Comment 2 Agostino Sarubbo gentoo-dev 2014-03-20 13:40:47 UTC 
Arches, please test and mark stable:                                                                                                           
=net-misc/openssh-6.6_p1                                                                                                                       
Target keywords : "alpha amd64 arm hppa ia64 ppc ppc64 sparc x86"

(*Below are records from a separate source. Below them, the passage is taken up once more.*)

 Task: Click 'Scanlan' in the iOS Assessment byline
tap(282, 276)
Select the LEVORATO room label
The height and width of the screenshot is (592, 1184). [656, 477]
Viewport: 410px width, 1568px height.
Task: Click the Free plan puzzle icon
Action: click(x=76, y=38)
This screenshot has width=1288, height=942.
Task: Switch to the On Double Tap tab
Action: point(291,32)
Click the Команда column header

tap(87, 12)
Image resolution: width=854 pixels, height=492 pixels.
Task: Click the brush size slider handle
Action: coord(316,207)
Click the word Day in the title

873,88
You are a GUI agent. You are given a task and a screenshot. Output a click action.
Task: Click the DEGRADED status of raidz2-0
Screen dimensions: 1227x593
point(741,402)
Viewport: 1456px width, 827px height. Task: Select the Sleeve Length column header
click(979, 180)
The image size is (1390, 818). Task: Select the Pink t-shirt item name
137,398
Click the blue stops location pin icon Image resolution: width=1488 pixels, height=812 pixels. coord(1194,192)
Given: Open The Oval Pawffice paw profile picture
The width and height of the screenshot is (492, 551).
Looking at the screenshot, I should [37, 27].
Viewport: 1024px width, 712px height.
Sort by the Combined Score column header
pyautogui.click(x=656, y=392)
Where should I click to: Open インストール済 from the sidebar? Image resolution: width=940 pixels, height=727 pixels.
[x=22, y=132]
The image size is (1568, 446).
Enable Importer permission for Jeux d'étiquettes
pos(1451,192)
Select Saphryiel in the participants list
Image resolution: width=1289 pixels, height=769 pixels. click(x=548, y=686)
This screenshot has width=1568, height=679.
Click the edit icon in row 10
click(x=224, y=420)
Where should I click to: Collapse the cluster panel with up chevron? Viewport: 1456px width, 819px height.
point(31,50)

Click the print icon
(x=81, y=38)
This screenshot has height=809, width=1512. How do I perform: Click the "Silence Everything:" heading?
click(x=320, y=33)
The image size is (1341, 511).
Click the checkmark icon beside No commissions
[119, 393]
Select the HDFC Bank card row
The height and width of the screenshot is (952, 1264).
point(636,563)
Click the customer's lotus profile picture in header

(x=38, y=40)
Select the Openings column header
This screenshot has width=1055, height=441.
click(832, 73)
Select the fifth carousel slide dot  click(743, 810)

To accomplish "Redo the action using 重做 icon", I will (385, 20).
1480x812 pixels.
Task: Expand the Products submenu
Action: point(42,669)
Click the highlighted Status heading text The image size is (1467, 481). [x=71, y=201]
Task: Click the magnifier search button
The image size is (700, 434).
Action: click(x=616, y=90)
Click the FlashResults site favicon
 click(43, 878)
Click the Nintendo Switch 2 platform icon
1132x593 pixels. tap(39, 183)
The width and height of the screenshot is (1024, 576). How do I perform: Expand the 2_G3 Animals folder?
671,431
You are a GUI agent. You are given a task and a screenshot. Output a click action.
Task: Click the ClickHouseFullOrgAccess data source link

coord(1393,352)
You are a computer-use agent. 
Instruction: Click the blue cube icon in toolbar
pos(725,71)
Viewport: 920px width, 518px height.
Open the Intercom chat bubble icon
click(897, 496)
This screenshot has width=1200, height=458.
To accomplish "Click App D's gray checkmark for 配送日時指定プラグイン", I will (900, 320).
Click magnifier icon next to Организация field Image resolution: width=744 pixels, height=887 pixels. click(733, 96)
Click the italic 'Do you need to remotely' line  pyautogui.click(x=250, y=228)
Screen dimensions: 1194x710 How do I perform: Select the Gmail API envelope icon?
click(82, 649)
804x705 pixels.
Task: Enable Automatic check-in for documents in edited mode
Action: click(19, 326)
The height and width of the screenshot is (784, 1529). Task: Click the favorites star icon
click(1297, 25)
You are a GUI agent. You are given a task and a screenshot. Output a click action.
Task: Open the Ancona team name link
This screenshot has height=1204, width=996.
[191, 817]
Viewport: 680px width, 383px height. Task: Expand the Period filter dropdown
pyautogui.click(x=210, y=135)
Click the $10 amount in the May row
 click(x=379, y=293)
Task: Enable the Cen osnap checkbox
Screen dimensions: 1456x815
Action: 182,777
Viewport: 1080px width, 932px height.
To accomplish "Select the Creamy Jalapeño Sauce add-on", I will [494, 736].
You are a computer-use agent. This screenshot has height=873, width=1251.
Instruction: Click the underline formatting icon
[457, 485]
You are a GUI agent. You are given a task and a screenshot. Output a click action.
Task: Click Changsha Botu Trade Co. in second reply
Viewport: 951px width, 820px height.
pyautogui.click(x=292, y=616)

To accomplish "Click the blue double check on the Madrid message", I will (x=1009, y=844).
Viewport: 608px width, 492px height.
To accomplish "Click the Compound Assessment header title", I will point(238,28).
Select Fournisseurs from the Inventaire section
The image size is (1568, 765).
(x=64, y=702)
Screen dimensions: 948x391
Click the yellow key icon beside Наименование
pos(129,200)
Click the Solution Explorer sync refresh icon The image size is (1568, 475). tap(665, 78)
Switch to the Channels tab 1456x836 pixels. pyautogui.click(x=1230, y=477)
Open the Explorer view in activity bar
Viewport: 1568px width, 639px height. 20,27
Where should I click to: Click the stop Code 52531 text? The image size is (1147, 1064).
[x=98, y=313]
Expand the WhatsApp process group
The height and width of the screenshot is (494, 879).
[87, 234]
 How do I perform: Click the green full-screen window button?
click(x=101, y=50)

Comment 3 Agostino Sarubbo gentoo-dev 2014-03-20 18:17:42 UTC 
amd64 stable
Comment 4 Agostino Sarubbo gentoo-dev 2014-03-20 18:17:49 UTC 
x86 stable
Comment 5 Lars Wendler (Polynomial-C) (RETIRED) gentoo-dev 2014-03-20 20:43:01 UTC 
+*openssh-6.6_p1-r1 (20 Mar 2014)
+
+  20 Mar 2014; Lars Wendler <polynomial-c@gentoo.org> -openssh-6.6_p1.ebuild,
+  +openssh-6.6_p1-r1.ebuild:
+  Fixed hpn patch to not add a false patch level to ssh's version string
+  (6.6p2). Committed straight to stable where -r0 was stable.
+

Arches please continue stabilization of =net-misc/openssh-6.6_p1-r1
Comment 6 SpanKY gentoo-dev 2014-03-20 20:58:27 UTC 
ia64 done
Comment 7 Jeroen Roovers (RETIRED) gentoo-dev 2014-03-22 14:46:37 UTC 
Stable for HPPA.
Comment 8 Markus Meier gentoo-dev 2014-03-22 21:36:26 UTC 
arm stable
Comment 9 Agostino Sarubbo gentoo-dev 2014-03-23 09:32:40 UTC 
ppc stable
Comment 10 Agostino Sarubbo gentoo-dev 2014-03-23 09:32:47 UTC 
ppc64 stable
Comment 11 Agostino Sarubbo gentoo-dev 2014-03-23 09:35:23 UTC 
sparc stable
Comment 12 Agostino Sarubbo gentoo-dev 2014-03-23 09:54:23 UTC 
alpha stable.

Maintainer(s), please cleanup.
Security, please vote.
Comment 13 Agostino Sarubbo gentoo-dev 2014-03-23 09:56:23 UTC 
Cleanup done.
Comment 14 Mikle Kolyada (RETIRED) archtester Gentoo Infrastructure gentoo-dev Security 2014-03-23 12:04:10 UTC 
Added to existing glsa draft.
Comment 15 GLSAMaker/CVETool Bot gentoo-dev 2014-03-23 12:04:52 UTC 
CVE-2014-2532 (http://nvd.nist.gov/nvd.cfm?cvename=CVE-2014-2532):
  sshd in OpenSSH before 6.6 does not properly support wildcards on AcceptEnv
  lines in sshd_config, which allows remote attackers to bypass intended
  environment restrictions by using a substring located before a wildcard
  character.
Comment 16 GLSAMaker/CVETool Bot gentoo-dev 2014-05-11 13:56:41 UTC 
This issue was resolved and addressed in
 GLSA 201405-06 at http://security.gentoo.org/glsa/glsa-201405-06.xml
by GLSA coordinator Mikle Kolyada (Zlogene).